通过Keepalived实现金山云自建服务高可用

通过Keepalived实现金山云自建服务高可用

用户在金山云上部署应用时,如需要MySQL, Redis等服务,建议尽量采用金山云提供的PaaS服务(比如关系型数据库-MySQL,云数据库Redis等)。金山云负责这些PaaS服务的高可用,并提供便捷管理和可视化监控告警功能。但当某些服务金山云不具有,或者用户需要对服务具有更灵活的管理能力,用户可以在金山云云服务器上自己安装和配置服务,利用主备两台服务器实现服务高可用,并通过Keepalived实现单服务器故障后虚拟IP自动漂移,缩短RTO(Recovery Time Object,恢复时间目标),从而提高整个应用的高可用水平。

本方案的架构参考如下:

金山云自建服务高可用架构示意图

本指南包含如下内容:

  • 准备实验环境;
  • 配置Keepalived实现虚拟IP漂移;
  • 启用Keepalived服务;
  • 测试故障切换。

1 准备实验环境

本指南所使用的环境位于金山云北京6区。

1.1 VPC配置信息

网络资源名称CIDR
VPCsbt-vpc10.34.0.0/16

1.2 子网配置信息

子网名称所属VPC可用区子网类型CIDR说明
public_asbt-vpc可用区A普通子网10.34.51.0/24用于跳板机
private_asbt-vpc可用区A普通子网10.34.0.0/20用于云服务器

1.3 安全组配置信息

作为实验环境,创建安全组ha-sg,该安全组允许云服务器可以被任意主机访问:

协议行为起始端口结束端口源IP
IP允许--0.0.0.0/0

1.4 NAT配置信息

由于云服务器需要能访问金山云OpenAPI,因此需要配置公网NAT实例。

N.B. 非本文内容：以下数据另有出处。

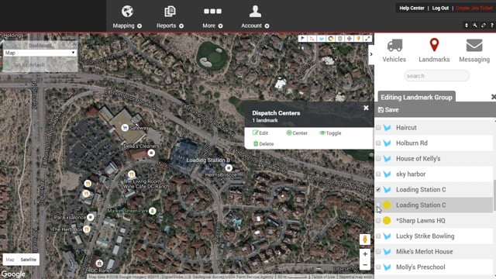Click Save in Editing Landmark Group
Screen dimensions: 496x279
pyautogui.click(x=388, y=110)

下面是NAT实例的配置信息。

名称所属VPC作用范围类型所绑定的子网
Ksc_Natsbt-vpc绑定的子网公网private_a

1.5 云服务器信息

名称类型所属于VPC所属子网配置IPV4地址安全组操作系统登录方式
ymq-srv-1通用型N3sbt-vpcprivate_a8核32G10.32.0.2ha-sgCentOS Linux release 7.7.1908 (Core)密码
ymq-srv-2通用型N3sbt-vpcprivate_a8核32G10.32.0.3ha-sgCentOS Linux release 7.7.1908 (Core)密码

1.6 安装配置Nginx

为了便于测试虚拟IP漂移效果,在主、备云主机上安装Nginx,并修改 /usr/share/nginx/html/index.html内容来区分主、备云主机。

[root@sbt-basition ~]# curl 10.34.0.2
Master
[root@sbt-basition ~]# curl 10.34.0.3
Slave

1.7 准备金山云OpenAPI环境

两台云服务器都需要能访问金山云OpenAPI,配置过程请参见《金山云Python SDK入门指南》

2 配置Keepalived实现虚拟IP漂移

2.1 Keepalived环境准备

在两台服务器上都安装Keepalived,然后确认keepalived版本是v1.3.5。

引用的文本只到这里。